--- The request ---
Substitute "cylinders" for "pistons" in the Volt review and write out the passage starting at "He'll roll along" and ending at "the button itself.".

Series: Generation 2
Function: Speed Technician
Alternate Mode: Hot Rod
Height: 4.5cm Length: 12cm Width: 5.5cm
A brick red 1950's style Hot Rod with gold flames on his roof and down his sides, Volt has a silver painted engine block with a transparent turbocharger and a silver grille. His windshield is transparent while he has open side windows. Interestingly, Volt has seats and a steering wheels moulded inside the cabin, which makes him somewhat ahead of his time. He has black painted windows on the back and black wheels with chrome tyres. This is probably the most believable of the Laser Rod colour schemes, although it's not like you see many 1950s Hot Rods on the street anyway. It's a pretty good colour scheme - the only negative is the flames on his roof are achieved by use of a sticker and the red background of the sticker doesn't quite match the plastic.
Fairly low on detail but stylish, Volt has all the detail I really care for. He has front headlights, including transparent lenses, the flames look really good and he has the obligatory transparent exhaust pipe on the back. The engine block looks great, and I love the way the designer made a turbocharger of the transparent part.
He'll roll along on his wheels, although there's not a lot of ground clearance - which is to be expected of a street rod. The point of the Laser Rods is light up parts, so the action in this mode is contained within the clear pistons on his engine. There's a small grey button just in front of the turbocharger, which is pretty inconspicuous but easy to find, when you push it an internal LED lights up the turbocharger. The LED is a fairly powerful red colour, impressive under artificial light and brilliant in a dark room. Incidentally, he has front suspension (sort of, it's directly linked to the button), so pushing down on his roof will also activate this gimmick. The latter works better since you invariably block the light by pressing the button itself.
While this style of vehicle has been visited once before (Hubs and Greaser of the Hot Rod Patrol), it's unusual for a Transformer and so Volt really stands out. It's an attractive car mode, and in brick red he works very well.
TRANSFORMATION TO ROBOT MODE
Unclip the sword, fold out the back to form his legs, rotate the waist. Fold the front of the car down onto his back. Lift out the doors to form his shoulderpads and unravel the arms. Place his sword in his hand. Lastly, you can detach a small black module underneath the engine on his back and attach it to the back of his fist if you like. This module houses the LED, and will light his sword in place of the engine now on his back. If you prefer, you can leave it in his back.
Height: 11cm Width: 8cm
The red is joined by yellow, again with some supporting silver and the gold flames. The chest, shoulderpads and his big boots are red while his groin and arms are yellow. The head and thighs are silver while the flames are on the top of his shoulderpads and on his chest - which is the car's roof. His face is very simple, his eyes are transparent and the lightpipe works really well. Thanks to the yellow Volt is probably the brightest of all the Laser Rods (brighter even than his golden partner, Electro). The red, yellow and silver work together quite well, and I like his subtle gold flames better than the paint on most Laser Rods.

--- Material provided ---
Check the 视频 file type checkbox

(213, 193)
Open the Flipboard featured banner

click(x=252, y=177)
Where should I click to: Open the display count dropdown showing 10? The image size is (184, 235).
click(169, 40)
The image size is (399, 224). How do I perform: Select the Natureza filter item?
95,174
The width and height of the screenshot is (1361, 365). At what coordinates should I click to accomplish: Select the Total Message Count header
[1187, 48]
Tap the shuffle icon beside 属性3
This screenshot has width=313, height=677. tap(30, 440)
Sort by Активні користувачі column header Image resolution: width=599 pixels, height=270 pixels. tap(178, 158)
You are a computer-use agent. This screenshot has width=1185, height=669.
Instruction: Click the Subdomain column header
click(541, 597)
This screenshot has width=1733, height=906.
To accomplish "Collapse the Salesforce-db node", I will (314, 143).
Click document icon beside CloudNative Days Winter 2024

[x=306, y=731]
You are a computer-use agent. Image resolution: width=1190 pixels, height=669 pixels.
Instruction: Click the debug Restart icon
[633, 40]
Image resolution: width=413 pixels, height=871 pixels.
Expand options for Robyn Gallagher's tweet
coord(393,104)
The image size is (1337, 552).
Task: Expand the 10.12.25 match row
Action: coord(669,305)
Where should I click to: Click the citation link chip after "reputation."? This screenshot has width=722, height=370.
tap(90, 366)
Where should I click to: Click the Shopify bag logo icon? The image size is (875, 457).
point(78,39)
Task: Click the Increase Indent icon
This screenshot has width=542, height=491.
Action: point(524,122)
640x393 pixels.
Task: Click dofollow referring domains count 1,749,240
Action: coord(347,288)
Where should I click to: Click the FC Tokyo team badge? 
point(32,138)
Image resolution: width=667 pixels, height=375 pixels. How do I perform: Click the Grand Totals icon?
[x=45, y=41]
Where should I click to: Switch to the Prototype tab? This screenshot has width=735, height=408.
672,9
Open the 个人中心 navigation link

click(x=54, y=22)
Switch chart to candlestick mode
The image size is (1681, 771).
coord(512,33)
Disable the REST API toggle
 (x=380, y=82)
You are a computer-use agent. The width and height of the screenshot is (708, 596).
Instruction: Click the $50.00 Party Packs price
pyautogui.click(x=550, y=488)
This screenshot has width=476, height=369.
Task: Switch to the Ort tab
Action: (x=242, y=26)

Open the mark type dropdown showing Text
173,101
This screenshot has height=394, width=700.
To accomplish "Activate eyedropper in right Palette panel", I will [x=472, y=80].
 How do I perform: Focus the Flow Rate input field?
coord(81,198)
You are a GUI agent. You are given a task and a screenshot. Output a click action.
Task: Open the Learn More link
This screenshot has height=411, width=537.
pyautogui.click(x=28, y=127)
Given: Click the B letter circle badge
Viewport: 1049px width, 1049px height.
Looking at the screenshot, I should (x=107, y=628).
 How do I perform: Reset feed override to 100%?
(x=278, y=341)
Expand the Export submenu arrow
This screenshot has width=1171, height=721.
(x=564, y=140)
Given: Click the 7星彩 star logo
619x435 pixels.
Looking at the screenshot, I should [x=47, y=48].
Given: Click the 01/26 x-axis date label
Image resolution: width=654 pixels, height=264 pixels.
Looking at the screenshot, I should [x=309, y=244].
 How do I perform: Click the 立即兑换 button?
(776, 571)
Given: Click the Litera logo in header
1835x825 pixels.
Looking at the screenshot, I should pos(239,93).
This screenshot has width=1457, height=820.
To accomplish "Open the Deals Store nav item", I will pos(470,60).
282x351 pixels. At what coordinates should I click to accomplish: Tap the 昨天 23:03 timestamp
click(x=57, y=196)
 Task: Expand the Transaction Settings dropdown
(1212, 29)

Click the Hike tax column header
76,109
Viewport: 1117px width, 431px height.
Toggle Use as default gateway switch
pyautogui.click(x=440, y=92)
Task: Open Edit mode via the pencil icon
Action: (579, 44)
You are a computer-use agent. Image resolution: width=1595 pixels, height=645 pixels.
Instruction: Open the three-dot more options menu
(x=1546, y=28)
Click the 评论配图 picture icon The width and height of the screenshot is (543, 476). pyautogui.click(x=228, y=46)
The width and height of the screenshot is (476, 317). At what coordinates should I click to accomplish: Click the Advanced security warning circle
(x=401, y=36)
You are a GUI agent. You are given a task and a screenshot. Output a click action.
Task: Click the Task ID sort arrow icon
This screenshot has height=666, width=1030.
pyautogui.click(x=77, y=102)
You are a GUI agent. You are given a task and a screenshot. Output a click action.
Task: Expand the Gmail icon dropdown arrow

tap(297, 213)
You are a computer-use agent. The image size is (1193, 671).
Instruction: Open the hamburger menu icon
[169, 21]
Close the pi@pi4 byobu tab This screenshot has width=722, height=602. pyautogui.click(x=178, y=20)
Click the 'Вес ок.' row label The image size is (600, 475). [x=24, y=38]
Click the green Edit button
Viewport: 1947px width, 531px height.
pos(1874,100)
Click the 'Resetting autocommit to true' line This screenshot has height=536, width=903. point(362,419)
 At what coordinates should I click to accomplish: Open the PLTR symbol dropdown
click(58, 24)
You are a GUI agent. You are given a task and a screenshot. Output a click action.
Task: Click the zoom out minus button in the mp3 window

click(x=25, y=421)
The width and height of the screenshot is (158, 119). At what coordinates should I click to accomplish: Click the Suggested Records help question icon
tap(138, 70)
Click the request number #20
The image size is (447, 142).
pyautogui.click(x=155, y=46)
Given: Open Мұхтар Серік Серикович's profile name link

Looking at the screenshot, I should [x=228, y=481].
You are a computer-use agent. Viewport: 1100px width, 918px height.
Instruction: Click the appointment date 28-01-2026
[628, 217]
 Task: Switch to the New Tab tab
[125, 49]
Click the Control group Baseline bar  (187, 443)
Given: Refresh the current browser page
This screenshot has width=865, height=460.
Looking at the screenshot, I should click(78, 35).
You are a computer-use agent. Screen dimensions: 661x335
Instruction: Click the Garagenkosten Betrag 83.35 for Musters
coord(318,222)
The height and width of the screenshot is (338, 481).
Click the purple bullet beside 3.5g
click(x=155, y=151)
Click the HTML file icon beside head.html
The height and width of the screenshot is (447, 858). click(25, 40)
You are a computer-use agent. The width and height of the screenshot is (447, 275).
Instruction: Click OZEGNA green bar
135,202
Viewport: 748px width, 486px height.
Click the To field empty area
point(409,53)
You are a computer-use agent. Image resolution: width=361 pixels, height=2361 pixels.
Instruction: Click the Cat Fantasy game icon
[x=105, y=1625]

--- Right answer ---
He'll roll along on his wheels, although there's not a lot of ground clearance - which is to be expected of a street rod. The point of the Laser Rods is light up parts, so the action in this mode is contained within the clear cylinders on his engine. There's a small grey button just in front of the turbocharger, which is pretty inconspicuous but easy to find, when you push it an internal LED lights up the turbocharger. The LED is a fairly powerful red colour, impressive under artificial light and brilliant in a dark room. Incidentally, he has front suspension (sort of, it's directly linked to the button), so pushing down on his roof will also activate this gimmick. The latter works better since you invariably block the light by pressing the button itself.